Federal Judge Strikes Down “Lake Erie Bill of Rights”
By Nicole Pallotta, Senior Policy Program Manager
“We’ve been using the same laws for decades to try and protect Lake Erie. They’re clearly not working. Beginning today, with this historic vote, the people of Toledo and our allies are ushering in a new era of environmental rights by securing the rights of the Great Lake Erie.”
—Toledoans for Safe Water activist Markie Miller in a press release
On February 27, 2020, a federal judge struck down as unconstitutional a first-of-its-kind law granting basic rights to Lake Erie. Toledo, Ohio, voters passed the “Lake Erie Bill of Rights” (LEBOR) — designed to protect Lake Erie from pollution — via ballot initiative during a special election on February 26, 2019.
The LEBOR amended Toledo’s municipal charter to recognize rights for Lake Erie (including legal standing) and empowered the city and its residents to sue on behalf of the lake. Proponents argued the legislation was necessary because the state had consistently failed to protect Lake Erie from pollution, leaving the city’s water supply vulnerable to contamination.1
The bill of rights established:
Irrevocable rights for the Lake Erie Ecosystem to exist, flourish and naturally evolve, a right to a healthy environment for the residents of Toledo, and which elevates the rights of the community and its natural environment over powers claimed by certain corporations.
Agricultural company Drewes Farms immediately challenged the legislation, filing a lawsuit against the city of Toledo the day after the election. The state of Ohio later joined the suit as a co-plaintiff. U.S. District Judge Zouhary sided with the plaintiffs, ruling the LEBOR was unconstitutionally vague and exceeded Toledo’s municipal authority.
The LEBOR was the first law in the U.S. to acknowledge rights of an entire specific ecosystem, according to the Community Environmental Legal Defense Fund (CELDF), which helped draft the amendment. The legislation was spearheaded by local advocates Toledoans for Safe Water with support from CELDF, which works globally to advance the rights of nature.
The LEBOR received international attention as part of the emerging “rights of nature” or “environmental personhood” movement, in which entities of nature — such as lakes, rivers, and forests — have been granted legal personhood to provide expanded protections from pollution and other harms. A patchwork of similar legislation has appeared around the world and in some communities in the U.S. in recent years.2 These efforts have been driven by several environmental and socio-legal factors, including the climate crisis and a growing awareness that existing environmental protection laws have fallen short of their intended goals.

→ **Stored records**

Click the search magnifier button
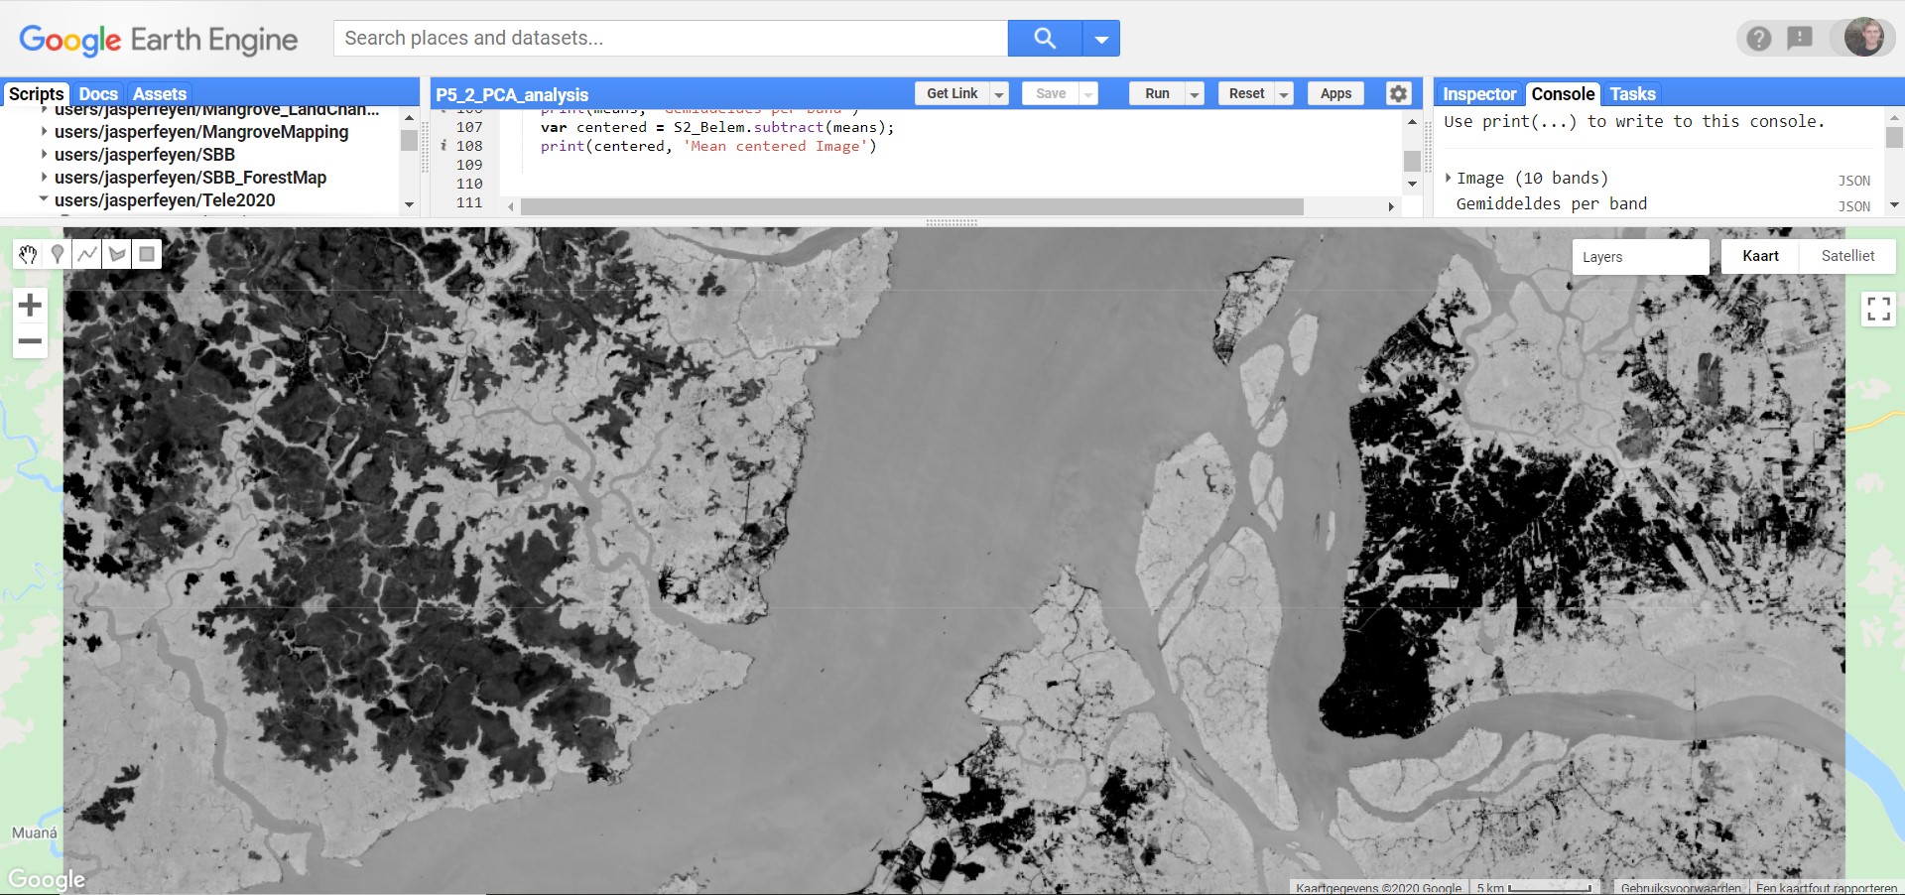The height and width of the screenshot is (895, 1905). [x=1044, y=39]
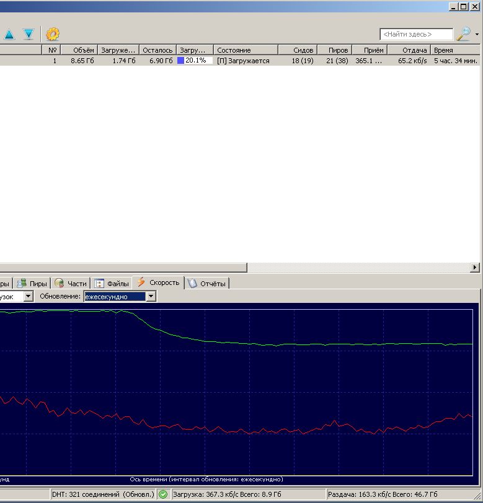Click the 20.1% download progress bar
The width and height of the screenshot is (483, 503).
tap(195, 61)
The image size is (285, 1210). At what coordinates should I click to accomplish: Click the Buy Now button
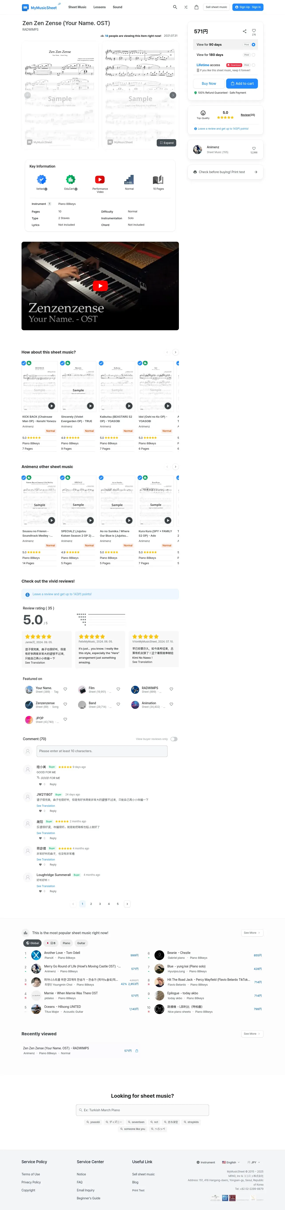[209, 84]
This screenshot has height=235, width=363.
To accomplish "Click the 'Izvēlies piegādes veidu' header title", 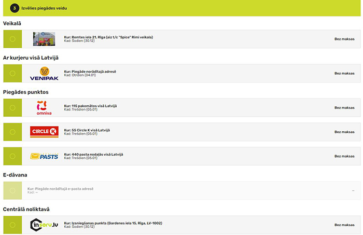I will tap(45, 8).
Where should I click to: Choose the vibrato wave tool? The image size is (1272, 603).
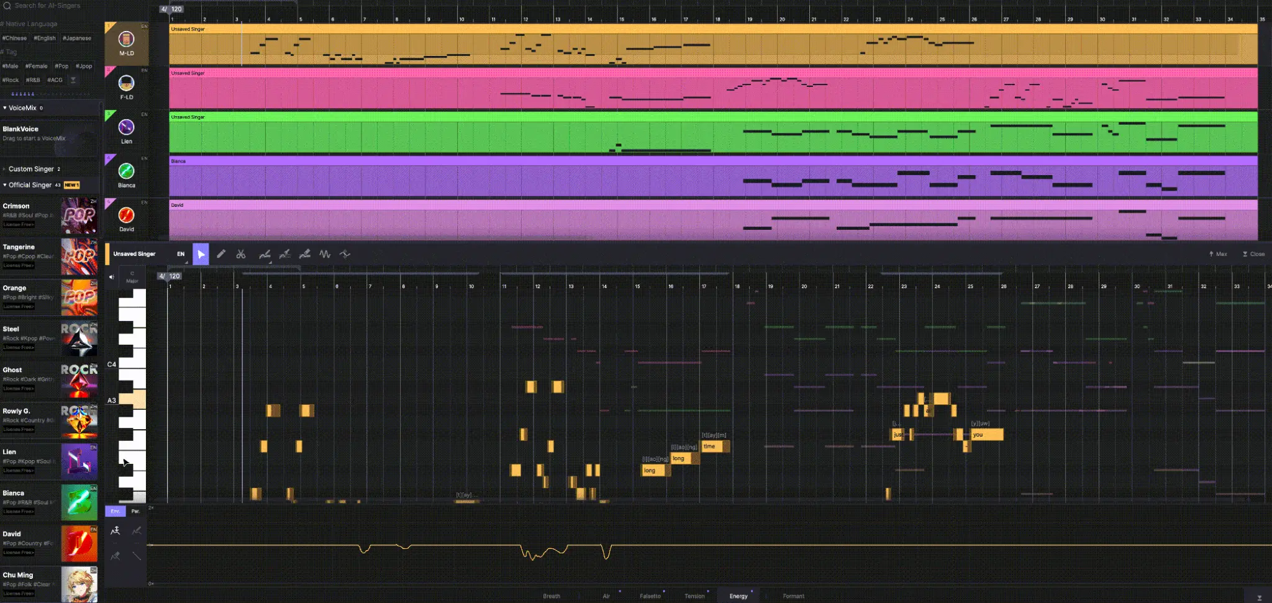tap(325, 254)
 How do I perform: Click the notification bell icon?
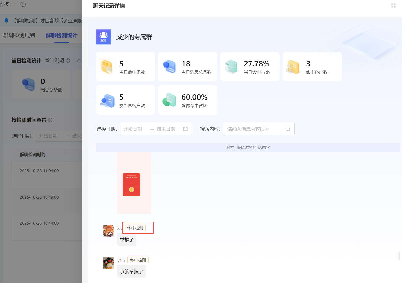click(6, 20)
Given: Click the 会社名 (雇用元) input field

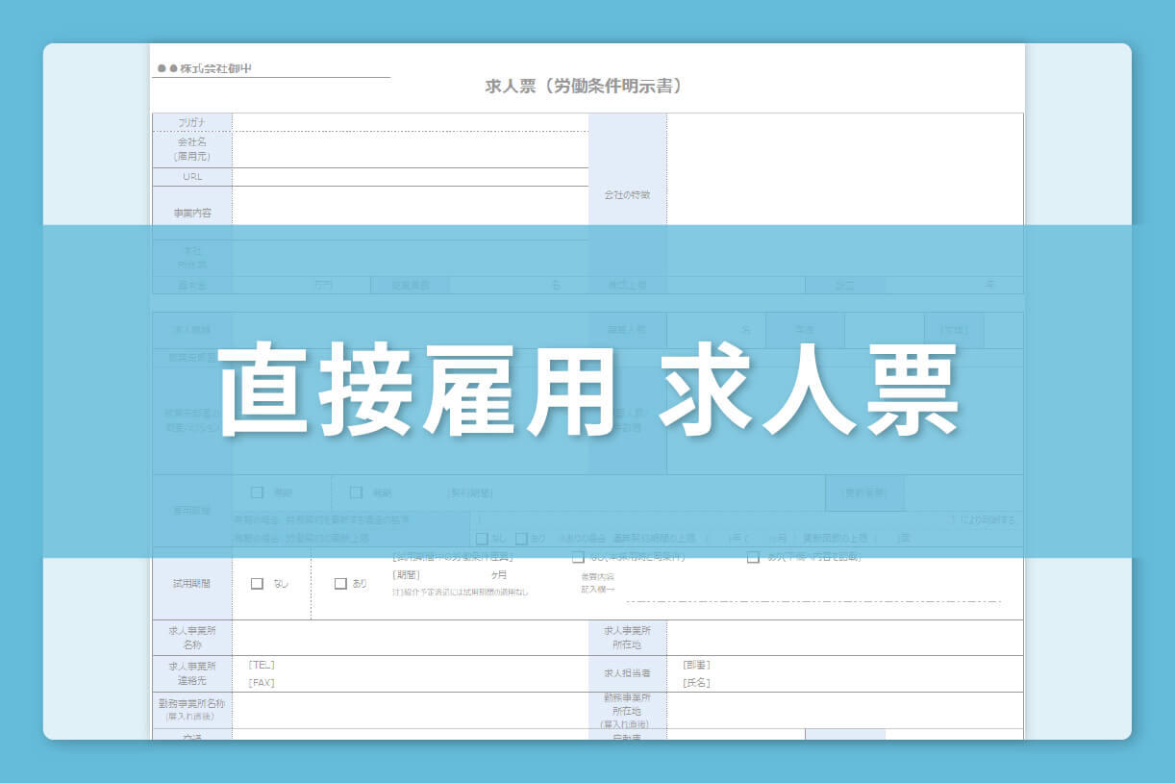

→ **Request**
From the article on the Lake Erie Bill of Rights ruling, reproduce word for word the part that begins with "Federal Judge Strikes" and ends with "February 26, 2019.".

→ **Answer to the problem**
Federal Judge Strikes Down “Lake Erie Bill of Rights”
By Nicole Pallotta, Senior Policy Program Manager
“We’ve been using the same laws for decades to try and protect Lake Erie. They’re clearly not working. Beginning today, with this historic vote, the people of Toledo and our allies are ushering in a new era of environmental rights by securing the rights of the Great Lake Erie.”
—Toledoans for Safe Water activist Markie Miller in a press release
On February 27, 2020, a federal judge struck down as unconstitutional a first-of-its-kind law granting basic rights to Lake Erie. Toledo, Ohio, voters passed the “Lake Erie Bill of Rights” (LEBOR) — designed to protect Lake Erie from pollution — via ballot initiative during a special election on February 26, 2019.